Anschließend folgt der Aufsatz Henkels, welcher Hauptteil und eigentlicher Gegenstand des Buches ist. Hierbei wird kaum noch ein Vortragscharakter imitiert; es wird eher ein längerer Aufsatz dargeboten, der auf 51 Seiten die ehemalige Berliner Bilderhandschrift von Priester Wernhers ‚Maria‘ beschreibt und Parallelen zu anderen Bilderhandschriften sowie Spruchbandtexten in anderen Bilderhandschriften et cetera aufzeigt. Henkel beleuchtet in seiner Analyse unterschiedliche Aspekte: Zuerst erörtert er die „Rahmenbedingungen von Schriftlichkeit, Textillustration und Literatur als Zeugnissen der spezifischen historischen Situation um 1200“, danach werden bestimmte „Realien zum Autor und zur Entstehung der ‚Maria‘“ aufgezeigt, ehe er auf die Quellensituation sowie auf die Charakteristika „der Handschrift und ihrer Miniaturen“ eingeht. Anschließend widmet sich Henkel in seinem Aufsatz der reflektierenden Betrachtung der Abfolge von Text und Bildern und erörtert, inwieweit hinter dieser Abfolge eine planende Gestaltung gestanden hat und welchen „Beitrag die in die Miniaturen eingelagerten Spruchbänder und ihre Texte geben“. Zum Abschluss seines Artikels ediert Henkel die Spruchbandtexte und fügt Übersetzungen hinzu.

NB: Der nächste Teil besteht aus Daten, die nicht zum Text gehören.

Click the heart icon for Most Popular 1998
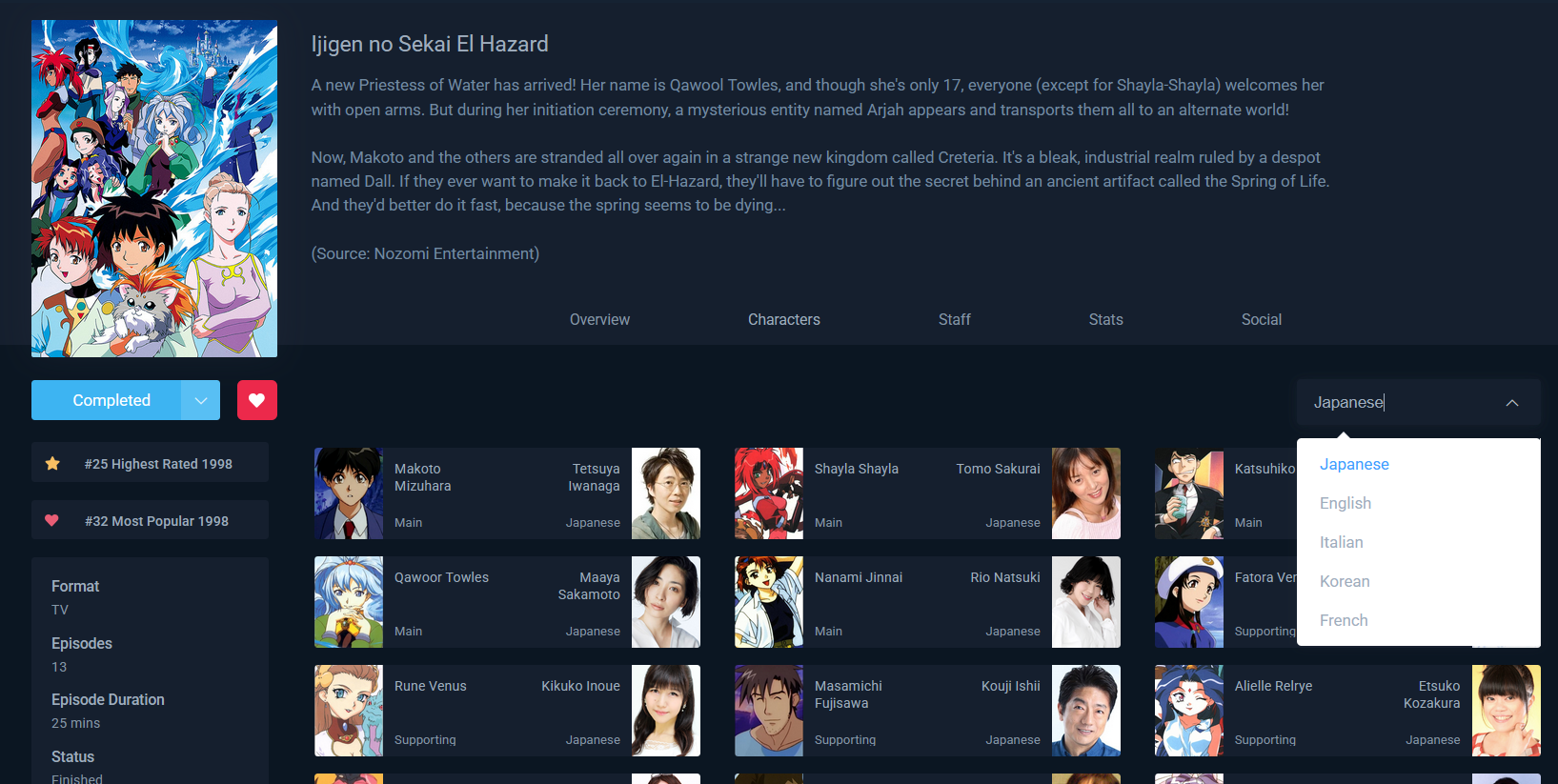[x=52, y=521]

Henkels Aufsatz ist durchgehend sehr gut recherchiert und beweist eine umfassende Arbeitsweise. So beschreibt er beispielsweise nicht nur Wernhers ‚Maria‘, sondern auch ähnliche Bilderhandschriften aus der gleichen Entstehungszeit. Ebenso berücksichtigt er Gattungsphänomene in seinem Aufsatz und vergleicht diese beispielsweise in Bezug auf das Auftreten eines Textes in unterschiedlichen Fassungen. Er beschreibt die Entstehungsumstände und weist auf die kultisch anmutende Verwendung der ‘Maria’ im Volksglauben hin: „wo eine Frau bei ihrer Niederkunft die drei Bücher der Mariendichtung in ihrer rechten Hand hält, werden die Geburtsschmerzen verkürzt“. Weiter beschreibt Henkel die Quellen und die Ausweitung des ‚Maria‘-Stoffes bei Wernher im Gegensatz zu dessen Vorlagen. Im Zuge dessen geht er nochmals näher auf die Fassungen des Textes und auf die Bedeutung der Rezeptionsgeschichte ein.

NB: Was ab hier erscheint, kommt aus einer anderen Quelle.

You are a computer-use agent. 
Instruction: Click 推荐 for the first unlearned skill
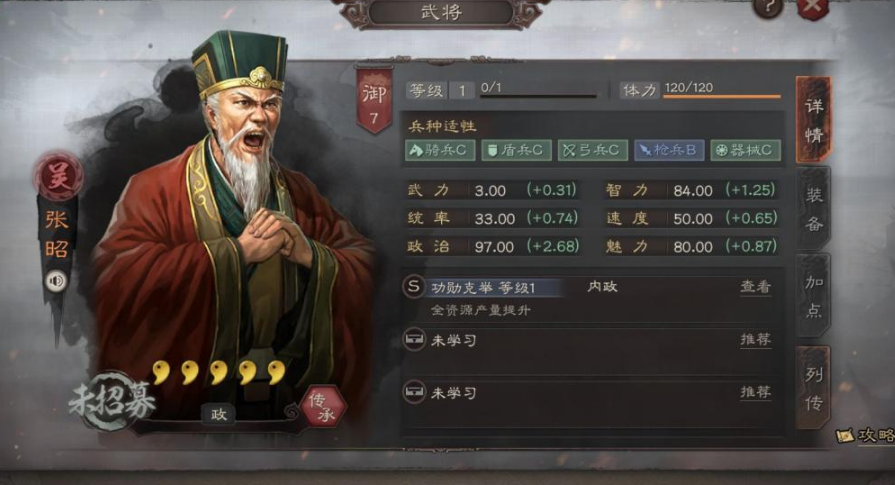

Henkel weist auf Besonderheiten der Überlieferungsträger der ‚Maria‘ hin: Beispielsweise auf das jeweils kleine Format der Handschriften und die „einspaltige Notierung in durchgeschriebenen Versen“. Die Handschrift sowie deren heutigen Standort und Zustand beschreibt Henkel sehr genau und zeigt Parallelen beim Beschreibstoff fast aller deutschsprachigen Handschriften des 12. und 13. Jahrhunderts auf. Auch weist er nach, dass die ehemalige Berliner Bilderhandschrift von Priester Wernhers ‚Maria‘ in ihrer Blattgröße beschnitten ist. Henkel beschreibt die Handschrift von Text und Spruchband und erwähnt die kunsthistorische Einordnung der Handschrift in den Regensburger Raum um 1220.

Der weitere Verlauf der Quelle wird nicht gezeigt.